Create ‘Builds’ in Your Visuals
When you’re sharing your insights in a presentation, you’ll want to display your chart one or two bars at a time. This approach will give you control over when people receive each wave of information. You’ll have time to fill in the details as you speak, generating suspense within the data narrative.
You might start with describing a trend’s historical performance by recapping how the data looked in the past — for instance, how a team performed in the first and second fiscal quarters:
You present the first and second bars with narrative to support how things were great as that data was rising. But now you reveal that the third and fourth quarters trended downward:
With this chart, you explain why the numbers dipped. Before you show the next bar, you remind everyone that the team members made a commitment to rally to turn things around and were energized to set an aggressive goal, knowing that it was going to take a lot from each of them. You can incorporate some dramatic pauses as you reveal the next bar; for instance, you might say, “This was our goal. It was an ambitious goal, an aggressive KPI.”
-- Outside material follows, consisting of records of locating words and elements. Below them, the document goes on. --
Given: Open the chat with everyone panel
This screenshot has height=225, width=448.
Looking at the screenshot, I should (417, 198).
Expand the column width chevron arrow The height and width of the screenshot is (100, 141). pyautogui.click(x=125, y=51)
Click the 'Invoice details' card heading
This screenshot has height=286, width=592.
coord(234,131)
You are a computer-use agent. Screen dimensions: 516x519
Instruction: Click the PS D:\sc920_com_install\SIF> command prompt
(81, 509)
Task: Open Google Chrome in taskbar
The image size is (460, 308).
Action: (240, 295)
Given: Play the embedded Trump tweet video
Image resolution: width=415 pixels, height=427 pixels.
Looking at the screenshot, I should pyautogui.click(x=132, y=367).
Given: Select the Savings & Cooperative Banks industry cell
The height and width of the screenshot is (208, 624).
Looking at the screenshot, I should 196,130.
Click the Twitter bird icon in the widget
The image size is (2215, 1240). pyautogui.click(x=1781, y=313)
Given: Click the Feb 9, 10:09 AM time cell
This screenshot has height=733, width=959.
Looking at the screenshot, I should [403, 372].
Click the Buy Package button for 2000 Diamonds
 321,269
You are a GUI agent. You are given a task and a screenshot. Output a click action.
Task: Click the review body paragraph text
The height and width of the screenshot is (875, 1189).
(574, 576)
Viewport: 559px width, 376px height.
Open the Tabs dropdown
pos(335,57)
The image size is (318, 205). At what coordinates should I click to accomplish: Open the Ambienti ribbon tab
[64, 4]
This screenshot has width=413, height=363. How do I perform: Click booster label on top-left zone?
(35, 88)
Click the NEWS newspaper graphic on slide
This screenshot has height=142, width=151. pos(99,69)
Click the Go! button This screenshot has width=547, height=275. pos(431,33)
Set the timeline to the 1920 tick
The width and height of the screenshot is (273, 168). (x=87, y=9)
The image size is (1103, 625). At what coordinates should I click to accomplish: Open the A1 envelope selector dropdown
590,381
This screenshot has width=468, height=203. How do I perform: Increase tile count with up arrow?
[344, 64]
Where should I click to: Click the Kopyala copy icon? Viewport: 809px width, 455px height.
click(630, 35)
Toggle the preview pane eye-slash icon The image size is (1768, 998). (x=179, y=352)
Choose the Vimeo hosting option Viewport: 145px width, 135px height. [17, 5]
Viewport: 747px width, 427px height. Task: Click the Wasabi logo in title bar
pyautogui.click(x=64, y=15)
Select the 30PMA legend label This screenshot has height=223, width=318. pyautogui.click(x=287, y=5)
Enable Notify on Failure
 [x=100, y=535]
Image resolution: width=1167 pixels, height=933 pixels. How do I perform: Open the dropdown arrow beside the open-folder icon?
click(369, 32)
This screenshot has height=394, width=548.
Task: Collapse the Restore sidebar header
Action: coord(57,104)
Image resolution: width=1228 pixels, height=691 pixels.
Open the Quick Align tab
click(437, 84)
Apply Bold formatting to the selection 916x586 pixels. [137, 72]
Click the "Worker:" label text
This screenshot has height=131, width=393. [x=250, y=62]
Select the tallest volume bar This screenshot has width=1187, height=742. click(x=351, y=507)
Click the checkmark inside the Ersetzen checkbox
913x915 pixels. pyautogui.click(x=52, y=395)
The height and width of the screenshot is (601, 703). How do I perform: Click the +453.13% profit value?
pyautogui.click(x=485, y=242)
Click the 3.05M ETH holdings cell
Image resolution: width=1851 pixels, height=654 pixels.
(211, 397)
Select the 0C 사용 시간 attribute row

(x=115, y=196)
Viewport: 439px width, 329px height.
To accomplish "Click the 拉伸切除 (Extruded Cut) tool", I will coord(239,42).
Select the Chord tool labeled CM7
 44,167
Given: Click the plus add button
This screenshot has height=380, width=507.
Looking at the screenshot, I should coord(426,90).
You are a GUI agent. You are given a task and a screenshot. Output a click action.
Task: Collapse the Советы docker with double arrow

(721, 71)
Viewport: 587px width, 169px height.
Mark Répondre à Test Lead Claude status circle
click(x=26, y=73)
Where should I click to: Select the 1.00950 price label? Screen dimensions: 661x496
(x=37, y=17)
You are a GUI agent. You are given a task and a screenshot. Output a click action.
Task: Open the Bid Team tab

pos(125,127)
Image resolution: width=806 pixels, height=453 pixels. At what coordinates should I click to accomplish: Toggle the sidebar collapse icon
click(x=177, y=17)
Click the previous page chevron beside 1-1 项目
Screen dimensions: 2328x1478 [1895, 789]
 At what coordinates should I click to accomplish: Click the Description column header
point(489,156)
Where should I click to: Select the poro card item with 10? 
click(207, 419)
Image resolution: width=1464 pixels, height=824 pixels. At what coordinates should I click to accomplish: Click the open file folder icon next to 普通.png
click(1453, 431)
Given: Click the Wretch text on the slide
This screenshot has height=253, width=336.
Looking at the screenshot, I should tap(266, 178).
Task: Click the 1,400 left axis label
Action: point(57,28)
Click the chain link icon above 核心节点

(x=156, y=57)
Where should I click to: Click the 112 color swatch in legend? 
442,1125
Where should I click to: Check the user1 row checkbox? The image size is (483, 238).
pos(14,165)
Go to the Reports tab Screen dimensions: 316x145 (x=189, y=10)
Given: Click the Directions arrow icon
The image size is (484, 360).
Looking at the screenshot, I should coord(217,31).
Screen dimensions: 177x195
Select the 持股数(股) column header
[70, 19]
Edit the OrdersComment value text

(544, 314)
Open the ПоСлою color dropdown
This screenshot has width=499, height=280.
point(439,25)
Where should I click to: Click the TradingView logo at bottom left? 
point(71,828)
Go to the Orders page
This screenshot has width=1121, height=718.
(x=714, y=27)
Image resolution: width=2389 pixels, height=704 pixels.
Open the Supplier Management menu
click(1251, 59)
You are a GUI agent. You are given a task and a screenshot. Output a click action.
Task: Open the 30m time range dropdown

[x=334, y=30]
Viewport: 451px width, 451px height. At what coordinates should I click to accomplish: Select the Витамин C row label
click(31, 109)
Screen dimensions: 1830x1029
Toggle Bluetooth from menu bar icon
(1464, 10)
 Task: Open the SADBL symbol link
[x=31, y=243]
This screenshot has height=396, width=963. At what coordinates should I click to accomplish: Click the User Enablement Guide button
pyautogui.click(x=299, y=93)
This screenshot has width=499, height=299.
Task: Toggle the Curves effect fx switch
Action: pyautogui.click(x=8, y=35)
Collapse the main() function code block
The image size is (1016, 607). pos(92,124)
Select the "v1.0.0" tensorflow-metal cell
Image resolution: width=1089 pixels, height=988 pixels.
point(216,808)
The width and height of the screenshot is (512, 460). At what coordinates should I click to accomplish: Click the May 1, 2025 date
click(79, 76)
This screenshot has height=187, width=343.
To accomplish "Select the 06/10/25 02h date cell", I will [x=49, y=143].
Then you show the next bar and say, “And guess what: We hit that goal!”
At this point, the audience typically is excited. Maybe you hear applause and some cheering.
But maybe you’re holding back a little information about extra good news. This is when you share it — at the end (not at the very beginning, before you’ve taken people on this journey).
You pause, and then you say, “But … that was an early cut at the numbers. We actually blew past that target.” And you show the next slide.
Present the information this way, and people may start a little whooping and hollering.
You get the picture. Your visuals reveal your narrative, one bit of data at a time. Revealing data piece by piece instead of all at once not only helps your presentation make sense but also creates meaning.
Recognize Heroes and Battle Lines
One more tool to incorporate into presenting data is the idea of a hero. There’s nothing like a battle of good versus evil to elicit a passionate response to a data-driven idea.
In the example above, the people in the audience are the hero of the data story. They rallied, and their actions turned the trajectory of the data around.
Using language that identifies people as heroes is a way to help them see their role in creating a positive outcome. They stood in the hero’s shoes, facing the adversary. Once your audience is connecting on that level, invite them to consider what will sustain the hero’s desire to reach their goal and give them the energy to fight the good fight.
Deploying data visualization tools in a thoughtful way can make all the difference in moving audiences that are distracted by busy jobs and competing demands. The goal is to get an audience actively invested in what the data is revealing.
Inspiring people to move in a desired direction can be a struggle — especially if you’re asking them to change their behaviors to help the organization see a change in its numbers. Defining the struggle and conflicts your hero endured is storytelling at its finest. Charting the hills and valleys of the hero’s journey, and building the reveal, elicits a gut response. By clearly defining your cast of characters and placing your audience in the hero role, you can highlight the human desires, struggles, and accomplishments within your data and get people to engage more deeply with your ideas.